Testo da leggere —
####
Ci sono malattie ed imprevisti di salute che ci terrorizzano non in quanto tali, ma per le conseguenze che, in casi nemmeno troppo rari, sono in grado di portare: patologie che si concatenano, indebolimento del sistema immunitario, handicap e, in sostanza, veri e propri sconvolgimenti della vita ordinaria che non influiscono solo sulla percezione del proprio benessere, ma anche sulle normali attività quotidiane.
Tra questi “mostri” quasi innominabili c’è, sicuramente, l’ictus: l’insorgere, cioè, spesso sfortunatamente anche asintomatico, di una condizione per la quale avviene un’improvvisa chiusura o rottura di un vaso cerebrale che causa pericolosi danni ad alcune cellule a causa del mancato apporto temporaneo di ossigeno e nutrimenti al cervello; si stima che, nel nostro Paese, ogni anno siano circa 185mila le persone colpite da un ictus, di cui 35mila sperimentano un episodio ripetuto (e quindi più pericoloso), con un’incidenza, in fatto d’età, che sale dopo i 45 anni e diventa fortissima verso i 60 e dopo i 70.
####
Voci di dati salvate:

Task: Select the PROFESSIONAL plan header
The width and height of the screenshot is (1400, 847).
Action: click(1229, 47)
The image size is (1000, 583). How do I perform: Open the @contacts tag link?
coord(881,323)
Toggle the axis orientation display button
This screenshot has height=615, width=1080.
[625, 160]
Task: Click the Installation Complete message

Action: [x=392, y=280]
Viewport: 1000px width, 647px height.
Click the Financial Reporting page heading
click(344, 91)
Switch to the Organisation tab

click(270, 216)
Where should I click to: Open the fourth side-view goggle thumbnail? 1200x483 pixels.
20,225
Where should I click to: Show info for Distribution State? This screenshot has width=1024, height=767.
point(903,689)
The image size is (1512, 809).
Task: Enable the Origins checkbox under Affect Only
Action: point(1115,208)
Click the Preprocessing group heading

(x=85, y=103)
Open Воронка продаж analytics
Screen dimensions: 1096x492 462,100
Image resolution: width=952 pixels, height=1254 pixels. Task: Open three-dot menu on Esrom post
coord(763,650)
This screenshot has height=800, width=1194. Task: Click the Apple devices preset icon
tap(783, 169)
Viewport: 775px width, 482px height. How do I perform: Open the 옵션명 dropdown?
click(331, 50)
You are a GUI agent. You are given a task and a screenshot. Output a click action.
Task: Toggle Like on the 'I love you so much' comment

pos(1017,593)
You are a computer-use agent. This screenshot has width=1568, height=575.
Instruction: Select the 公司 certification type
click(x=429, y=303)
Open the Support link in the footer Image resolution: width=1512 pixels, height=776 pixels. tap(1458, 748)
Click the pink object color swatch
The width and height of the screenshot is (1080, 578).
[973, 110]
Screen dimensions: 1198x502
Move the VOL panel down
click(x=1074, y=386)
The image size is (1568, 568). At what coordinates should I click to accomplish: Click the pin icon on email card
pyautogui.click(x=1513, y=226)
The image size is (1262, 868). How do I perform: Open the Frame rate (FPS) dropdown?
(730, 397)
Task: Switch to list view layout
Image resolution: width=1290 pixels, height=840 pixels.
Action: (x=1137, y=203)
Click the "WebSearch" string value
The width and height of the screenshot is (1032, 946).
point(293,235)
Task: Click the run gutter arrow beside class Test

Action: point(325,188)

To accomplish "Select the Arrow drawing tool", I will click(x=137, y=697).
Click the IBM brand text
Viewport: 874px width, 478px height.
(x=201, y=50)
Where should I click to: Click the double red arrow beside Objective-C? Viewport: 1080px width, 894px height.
####
Compiti da svolgere —
(1) Traduci in inglese questa frase del testo sull'ictus: "Ci sono malattie ed imprevisti di salute che ci terrorizzano non in quanto tali, ma per le conseguenze che, in casi nemmeno troppo rari, sono in grado di portare: patologie che si concatenano, indebolimento del sistema immunitario, handicap e, in sostanza, veri e propri sconvolgimenti della vita ordinaria che non influiscono solo sulla percezione del proprio benessere, ma anche sulle normali attività quotidiane."
(2) Per favore, elenca tutte le conseguenze che il testo sull'ictus attribuisce a certe malattie e imprevisti di salute nella sua prima frase.
(3) Secondo il testo sull'ictus, quante persone all'anno colpite da un ictus sperimentano un episodio ripetuto?
Per i compiti usa solo il testo sull'ictus.

Risposte dell'esercizio —
(1) There are illnesses and unexpected health problems that terrify us not in themselves, but because of the consequences they can bring about in cases that are not even all that rare: illnesses that follow one upon another, a weakened immune system, disabilities and, in essence, real upheavals of ordinary life that affect not only the perception of one's own well-being but also normal daily activities.

(2)
- patologie che si concatenano
- indebolimento del sistema immunitario
- handicap
- veri e propri sconvolgimenti della vita ordinaria

(3) Circa 35mila.